Topologically associating domains (TADs), CTCF loop domains, and A/B compartments have been identified as important structural and functional components of 3D chromatin organization, yet the relationship between these features is not well understood. Using high-resolution Hi-C and HiChIP, we show that Drosophila chromatin is organized into domains we term compartmental domains that correspond precisely with A/B compartments at high resolution. We find that transcriptional state is a major predictor of Hi-C contact maps in several eukaryotes tested, including C. elegans and A. thaliana. Architectural proteins insulate compartmental domains by reducing interaction frequencies between neighboring regions in Drosophila, but CTCF loops do not play a distinct role in this organism. In mammals, compartmental domains exist alongside CTCF loop domains to form topological domains. The results suggest that compartmental domains are responsible for domain structure in all eukaryotes, with CTCF playing an important role in domain formation in mammals.

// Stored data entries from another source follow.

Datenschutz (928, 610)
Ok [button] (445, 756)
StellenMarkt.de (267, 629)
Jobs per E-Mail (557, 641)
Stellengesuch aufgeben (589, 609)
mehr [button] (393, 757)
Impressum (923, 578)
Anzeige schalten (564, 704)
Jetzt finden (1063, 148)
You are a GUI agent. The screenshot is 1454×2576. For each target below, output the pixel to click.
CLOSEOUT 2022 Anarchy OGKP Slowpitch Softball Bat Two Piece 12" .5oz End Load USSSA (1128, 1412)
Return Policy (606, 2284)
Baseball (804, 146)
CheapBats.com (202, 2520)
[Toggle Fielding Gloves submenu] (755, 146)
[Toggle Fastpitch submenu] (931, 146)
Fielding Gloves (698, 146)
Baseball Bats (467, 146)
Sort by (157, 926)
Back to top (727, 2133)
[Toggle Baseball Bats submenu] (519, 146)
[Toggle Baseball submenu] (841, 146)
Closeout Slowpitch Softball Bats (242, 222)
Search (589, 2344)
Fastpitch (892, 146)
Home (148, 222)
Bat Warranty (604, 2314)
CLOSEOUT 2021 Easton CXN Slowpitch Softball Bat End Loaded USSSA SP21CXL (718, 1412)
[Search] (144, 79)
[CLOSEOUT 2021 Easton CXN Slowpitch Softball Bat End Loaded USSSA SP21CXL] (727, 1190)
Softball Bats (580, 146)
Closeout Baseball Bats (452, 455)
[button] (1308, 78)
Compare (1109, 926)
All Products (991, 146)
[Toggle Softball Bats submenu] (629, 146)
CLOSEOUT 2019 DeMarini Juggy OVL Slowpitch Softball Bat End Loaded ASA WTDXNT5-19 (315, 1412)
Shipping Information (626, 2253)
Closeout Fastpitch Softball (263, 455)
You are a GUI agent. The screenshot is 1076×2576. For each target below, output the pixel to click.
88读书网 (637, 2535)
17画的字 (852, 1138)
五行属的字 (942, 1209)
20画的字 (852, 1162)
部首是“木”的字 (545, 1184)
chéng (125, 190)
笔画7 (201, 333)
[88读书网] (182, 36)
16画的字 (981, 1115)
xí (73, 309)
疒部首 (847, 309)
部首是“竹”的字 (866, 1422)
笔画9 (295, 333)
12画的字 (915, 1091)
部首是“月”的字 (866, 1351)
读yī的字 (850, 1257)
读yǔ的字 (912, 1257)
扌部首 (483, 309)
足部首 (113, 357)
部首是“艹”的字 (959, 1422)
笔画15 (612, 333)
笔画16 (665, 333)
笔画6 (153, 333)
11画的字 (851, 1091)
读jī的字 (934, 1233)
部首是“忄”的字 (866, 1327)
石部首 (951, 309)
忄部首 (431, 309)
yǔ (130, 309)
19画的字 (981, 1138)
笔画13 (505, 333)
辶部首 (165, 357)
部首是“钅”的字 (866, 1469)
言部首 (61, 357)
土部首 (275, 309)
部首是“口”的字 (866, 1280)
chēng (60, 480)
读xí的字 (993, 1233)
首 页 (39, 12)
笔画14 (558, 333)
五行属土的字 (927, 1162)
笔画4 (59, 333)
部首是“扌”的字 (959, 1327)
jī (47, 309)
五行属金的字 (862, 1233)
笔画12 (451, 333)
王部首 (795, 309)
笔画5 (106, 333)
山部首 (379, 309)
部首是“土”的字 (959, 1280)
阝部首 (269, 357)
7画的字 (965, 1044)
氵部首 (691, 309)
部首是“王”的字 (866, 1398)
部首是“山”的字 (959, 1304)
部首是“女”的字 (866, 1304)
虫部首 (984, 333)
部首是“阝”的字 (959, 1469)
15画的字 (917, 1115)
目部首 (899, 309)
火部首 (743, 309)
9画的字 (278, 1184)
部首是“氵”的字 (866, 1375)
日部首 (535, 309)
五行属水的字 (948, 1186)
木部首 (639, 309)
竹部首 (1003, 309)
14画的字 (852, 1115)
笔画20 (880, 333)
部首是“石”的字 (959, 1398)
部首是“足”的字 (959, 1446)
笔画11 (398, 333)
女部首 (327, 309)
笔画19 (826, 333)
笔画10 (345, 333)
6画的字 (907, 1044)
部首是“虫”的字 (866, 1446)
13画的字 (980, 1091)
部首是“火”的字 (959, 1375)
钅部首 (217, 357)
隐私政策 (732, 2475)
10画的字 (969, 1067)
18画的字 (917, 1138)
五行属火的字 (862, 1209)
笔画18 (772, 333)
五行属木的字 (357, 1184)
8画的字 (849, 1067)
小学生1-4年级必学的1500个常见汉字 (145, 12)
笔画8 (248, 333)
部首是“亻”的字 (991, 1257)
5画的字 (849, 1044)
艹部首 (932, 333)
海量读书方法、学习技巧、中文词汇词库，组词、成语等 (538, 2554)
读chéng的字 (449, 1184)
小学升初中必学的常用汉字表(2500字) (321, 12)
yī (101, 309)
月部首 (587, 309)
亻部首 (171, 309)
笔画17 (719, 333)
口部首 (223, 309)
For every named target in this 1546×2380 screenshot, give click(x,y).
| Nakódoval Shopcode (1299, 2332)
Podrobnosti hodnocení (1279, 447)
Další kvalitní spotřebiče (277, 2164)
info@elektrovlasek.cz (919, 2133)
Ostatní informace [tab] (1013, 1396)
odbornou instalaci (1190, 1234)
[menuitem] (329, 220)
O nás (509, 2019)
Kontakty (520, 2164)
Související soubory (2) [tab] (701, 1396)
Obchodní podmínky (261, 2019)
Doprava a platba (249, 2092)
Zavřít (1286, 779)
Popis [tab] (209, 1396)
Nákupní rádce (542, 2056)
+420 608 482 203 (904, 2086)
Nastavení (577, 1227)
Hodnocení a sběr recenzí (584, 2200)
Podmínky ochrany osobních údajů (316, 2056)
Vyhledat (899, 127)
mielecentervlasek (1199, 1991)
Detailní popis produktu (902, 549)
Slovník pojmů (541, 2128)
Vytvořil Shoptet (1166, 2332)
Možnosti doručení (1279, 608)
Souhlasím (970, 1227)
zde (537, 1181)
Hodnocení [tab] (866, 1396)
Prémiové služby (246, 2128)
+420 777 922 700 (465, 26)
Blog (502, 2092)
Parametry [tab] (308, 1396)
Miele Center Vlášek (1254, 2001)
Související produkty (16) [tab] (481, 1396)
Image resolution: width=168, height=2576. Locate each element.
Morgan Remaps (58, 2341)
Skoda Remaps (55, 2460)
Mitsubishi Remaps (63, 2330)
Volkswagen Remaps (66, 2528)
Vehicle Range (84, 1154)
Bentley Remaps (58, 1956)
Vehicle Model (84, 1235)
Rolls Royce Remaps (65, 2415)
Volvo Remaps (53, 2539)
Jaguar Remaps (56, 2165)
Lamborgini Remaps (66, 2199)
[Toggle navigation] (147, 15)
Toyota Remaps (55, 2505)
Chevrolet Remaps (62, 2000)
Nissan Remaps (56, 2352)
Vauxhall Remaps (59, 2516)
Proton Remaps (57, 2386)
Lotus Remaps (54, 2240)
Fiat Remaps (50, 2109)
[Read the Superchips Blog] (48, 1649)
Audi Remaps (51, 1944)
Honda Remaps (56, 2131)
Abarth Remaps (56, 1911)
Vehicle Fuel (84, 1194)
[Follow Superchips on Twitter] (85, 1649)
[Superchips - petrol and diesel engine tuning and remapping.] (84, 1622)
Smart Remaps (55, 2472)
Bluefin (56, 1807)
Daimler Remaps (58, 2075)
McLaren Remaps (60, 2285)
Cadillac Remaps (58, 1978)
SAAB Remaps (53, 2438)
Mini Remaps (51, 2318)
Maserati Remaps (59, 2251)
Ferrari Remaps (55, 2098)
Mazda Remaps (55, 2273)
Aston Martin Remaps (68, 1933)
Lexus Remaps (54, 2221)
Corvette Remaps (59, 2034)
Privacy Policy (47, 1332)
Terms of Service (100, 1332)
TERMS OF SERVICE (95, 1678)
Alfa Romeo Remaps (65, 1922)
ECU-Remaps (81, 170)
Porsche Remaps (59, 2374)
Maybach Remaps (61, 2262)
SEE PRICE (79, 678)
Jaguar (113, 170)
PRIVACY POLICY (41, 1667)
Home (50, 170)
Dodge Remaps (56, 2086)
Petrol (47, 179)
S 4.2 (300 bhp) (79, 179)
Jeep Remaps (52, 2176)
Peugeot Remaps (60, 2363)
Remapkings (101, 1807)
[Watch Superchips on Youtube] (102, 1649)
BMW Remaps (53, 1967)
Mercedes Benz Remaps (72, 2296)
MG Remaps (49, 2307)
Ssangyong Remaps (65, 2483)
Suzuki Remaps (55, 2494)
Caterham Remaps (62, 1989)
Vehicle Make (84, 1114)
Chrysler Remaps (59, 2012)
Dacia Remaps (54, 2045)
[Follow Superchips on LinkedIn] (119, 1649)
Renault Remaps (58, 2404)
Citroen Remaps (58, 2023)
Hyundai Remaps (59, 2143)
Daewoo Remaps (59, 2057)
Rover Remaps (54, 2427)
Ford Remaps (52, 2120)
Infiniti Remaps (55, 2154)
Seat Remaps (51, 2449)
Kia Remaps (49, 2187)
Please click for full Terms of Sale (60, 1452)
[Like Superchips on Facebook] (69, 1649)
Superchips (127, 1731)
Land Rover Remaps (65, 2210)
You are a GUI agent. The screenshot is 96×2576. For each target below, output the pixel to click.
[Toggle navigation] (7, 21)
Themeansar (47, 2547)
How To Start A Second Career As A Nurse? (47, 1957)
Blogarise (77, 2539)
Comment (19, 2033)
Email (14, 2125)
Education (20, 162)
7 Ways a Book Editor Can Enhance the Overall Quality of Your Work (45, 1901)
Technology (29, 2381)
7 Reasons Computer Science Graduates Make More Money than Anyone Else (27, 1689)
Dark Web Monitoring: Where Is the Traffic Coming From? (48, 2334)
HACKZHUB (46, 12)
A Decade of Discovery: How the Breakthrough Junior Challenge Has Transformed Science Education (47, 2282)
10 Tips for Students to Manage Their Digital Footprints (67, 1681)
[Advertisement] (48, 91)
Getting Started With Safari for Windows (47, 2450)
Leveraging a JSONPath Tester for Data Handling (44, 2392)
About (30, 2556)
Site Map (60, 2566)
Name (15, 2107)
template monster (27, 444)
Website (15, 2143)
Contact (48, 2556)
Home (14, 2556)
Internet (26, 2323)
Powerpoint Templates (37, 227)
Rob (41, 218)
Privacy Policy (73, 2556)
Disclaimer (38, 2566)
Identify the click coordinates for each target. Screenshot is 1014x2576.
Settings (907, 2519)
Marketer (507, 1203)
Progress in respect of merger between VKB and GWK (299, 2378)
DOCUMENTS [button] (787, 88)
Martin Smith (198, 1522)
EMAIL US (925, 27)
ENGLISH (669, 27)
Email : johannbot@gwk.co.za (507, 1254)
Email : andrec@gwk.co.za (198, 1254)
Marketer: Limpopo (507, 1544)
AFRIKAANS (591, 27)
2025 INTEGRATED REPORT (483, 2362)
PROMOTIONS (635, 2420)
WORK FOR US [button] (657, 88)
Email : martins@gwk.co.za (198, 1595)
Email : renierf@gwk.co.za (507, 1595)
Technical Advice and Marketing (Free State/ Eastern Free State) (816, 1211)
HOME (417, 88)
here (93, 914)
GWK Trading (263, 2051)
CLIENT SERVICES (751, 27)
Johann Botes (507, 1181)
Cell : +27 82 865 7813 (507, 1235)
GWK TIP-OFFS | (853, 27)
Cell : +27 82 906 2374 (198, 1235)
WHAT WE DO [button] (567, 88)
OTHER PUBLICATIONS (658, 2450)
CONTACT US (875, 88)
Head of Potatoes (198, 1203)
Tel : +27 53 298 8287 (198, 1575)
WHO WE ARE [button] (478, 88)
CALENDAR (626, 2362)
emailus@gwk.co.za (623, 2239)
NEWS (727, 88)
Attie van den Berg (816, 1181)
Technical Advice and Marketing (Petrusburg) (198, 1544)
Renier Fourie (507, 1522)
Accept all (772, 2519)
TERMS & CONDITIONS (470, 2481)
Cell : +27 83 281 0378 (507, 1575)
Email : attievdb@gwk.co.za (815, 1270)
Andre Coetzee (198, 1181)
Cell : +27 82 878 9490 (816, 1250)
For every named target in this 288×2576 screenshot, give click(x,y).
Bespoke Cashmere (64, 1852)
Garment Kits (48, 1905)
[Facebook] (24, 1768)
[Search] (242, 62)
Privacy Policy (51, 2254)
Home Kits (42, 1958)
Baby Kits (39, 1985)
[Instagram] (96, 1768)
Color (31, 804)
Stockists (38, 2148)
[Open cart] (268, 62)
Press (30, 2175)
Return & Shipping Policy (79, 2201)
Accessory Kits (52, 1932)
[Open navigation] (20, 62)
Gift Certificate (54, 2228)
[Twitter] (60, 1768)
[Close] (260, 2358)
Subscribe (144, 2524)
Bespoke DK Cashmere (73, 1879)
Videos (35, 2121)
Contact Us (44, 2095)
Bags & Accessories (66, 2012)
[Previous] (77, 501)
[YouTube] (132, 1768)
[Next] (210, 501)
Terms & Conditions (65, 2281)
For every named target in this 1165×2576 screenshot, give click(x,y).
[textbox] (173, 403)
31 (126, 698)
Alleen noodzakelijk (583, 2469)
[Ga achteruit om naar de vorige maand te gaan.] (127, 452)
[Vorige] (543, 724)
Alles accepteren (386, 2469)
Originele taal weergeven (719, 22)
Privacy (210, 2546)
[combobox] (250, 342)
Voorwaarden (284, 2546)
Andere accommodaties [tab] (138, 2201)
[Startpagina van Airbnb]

拓扑关联域（TAD），CTCF环域和A / B区域已被确定为3D染色质组织的重要结构和功能组件，但这些特征之间的关系尚未得到很好的理解。使用高分辨率的Hi-C和HiChIP，我们显示了果蝇染色质被组织成我们称为隔室区域的区域，这些区域与高分辨率下的A / B隔室精确对应。我们发现，在包括C. elegans和A. thaliana在内的几种真核生物中，转录状态是Hi-C接触图的主要预测因子。建筑蛋白通过减少果蝇相邻区域之间的相互作用频率来隔离区隔结构域，但CTCF环在这种生物中没有扮演独特的角色。在哺乳动物中，隔室结构域与CTCF环结构域并存，以形成拓扑结构域。结果表明，间隔域负责所有真核生物的域结构，而CTCF在哺乳动物的域形成中起着重要作用。